Hello I ned to retrieve 42 fastq files from NCBI SRA: https://www.ncbi.nlm.nih.gov/sra?LinkName=biosample_sra&from_uid=13674977
I retrieve the SRA accession numbers and save them to a file called "SraAccList.txt" which stores the SRA accession numbers to to the sequencing data. The paper methodology mentioned they worked with paired end sequencing data. So I did the following for retrieving the fastq files:
list=$(cat SraAccList.txt)
for accs in $list
do
prefetch $accs
done
then for the retrieved .sra files I used fastq-dump to finally get the paired end reads:
for f in *.sra
do
fastq-dump --split-3 $f
done
but I only got SRR{numbers}.fastq files and not paired end reads files.

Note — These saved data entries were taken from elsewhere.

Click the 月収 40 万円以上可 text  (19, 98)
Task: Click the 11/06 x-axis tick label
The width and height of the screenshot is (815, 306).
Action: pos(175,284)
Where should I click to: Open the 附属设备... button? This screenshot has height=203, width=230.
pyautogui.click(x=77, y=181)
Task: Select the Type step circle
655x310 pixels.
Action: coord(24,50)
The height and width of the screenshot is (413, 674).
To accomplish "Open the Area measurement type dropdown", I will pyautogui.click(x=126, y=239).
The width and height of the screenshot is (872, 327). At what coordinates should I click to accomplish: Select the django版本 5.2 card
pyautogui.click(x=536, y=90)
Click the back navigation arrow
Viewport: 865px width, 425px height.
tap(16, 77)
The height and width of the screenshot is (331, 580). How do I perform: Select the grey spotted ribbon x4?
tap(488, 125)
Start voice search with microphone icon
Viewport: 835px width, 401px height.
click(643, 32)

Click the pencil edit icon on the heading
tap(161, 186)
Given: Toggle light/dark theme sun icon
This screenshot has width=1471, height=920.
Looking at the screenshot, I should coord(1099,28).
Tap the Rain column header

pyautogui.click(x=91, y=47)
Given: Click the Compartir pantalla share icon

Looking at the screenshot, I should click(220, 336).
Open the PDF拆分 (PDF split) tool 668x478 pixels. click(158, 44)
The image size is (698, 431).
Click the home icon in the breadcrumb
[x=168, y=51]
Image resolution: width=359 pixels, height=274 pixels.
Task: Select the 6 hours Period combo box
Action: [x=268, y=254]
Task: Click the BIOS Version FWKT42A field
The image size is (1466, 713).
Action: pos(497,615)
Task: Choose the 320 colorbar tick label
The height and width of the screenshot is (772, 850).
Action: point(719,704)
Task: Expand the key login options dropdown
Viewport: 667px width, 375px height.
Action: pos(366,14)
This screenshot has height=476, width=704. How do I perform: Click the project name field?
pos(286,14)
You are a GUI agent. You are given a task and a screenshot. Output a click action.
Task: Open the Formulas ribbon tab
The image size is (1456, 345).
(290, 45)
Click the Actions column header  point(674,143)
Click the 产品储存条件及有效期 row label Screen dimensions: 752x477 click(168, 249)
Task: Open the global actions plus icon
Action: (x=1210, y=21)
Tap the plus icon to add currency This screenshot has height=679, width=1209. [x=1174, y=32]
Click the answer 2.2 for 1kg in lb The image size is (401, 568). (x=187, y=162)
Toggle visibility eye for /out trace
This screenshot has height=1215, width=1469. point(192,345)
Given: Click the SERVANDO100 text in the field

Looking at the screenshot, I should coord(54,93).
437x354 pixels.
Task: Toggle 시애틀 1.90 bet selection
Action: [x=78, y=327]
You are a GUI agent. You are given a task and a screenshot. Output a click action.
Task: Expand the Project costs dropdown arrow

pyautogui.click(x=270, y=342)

In other similar threads there is discussed the fact that it can be the case where the submitters don't provide the full fastq data but I'm not sure if that is my case or the retrieved fastq files are in interleaved format or are just single-end data.
I took a look into the run information page of the 42 SRR accessions and they are labeled as PAIRED sequencing data: https://trace.ncbi.nlm.nih.gov/Traces/sra/?run=SRR10912829
but it seems that definitely they only provided single-end data:
I compared these submitted SRR to a well published one and the submitters provide both pairs as shown on the green bars:
So it seems the submitters don't provide the complete sequencing data, is this correct?
I didn't see the run browser!. Definitely they uploaded each file separated on each SRR accession. Thank you so much.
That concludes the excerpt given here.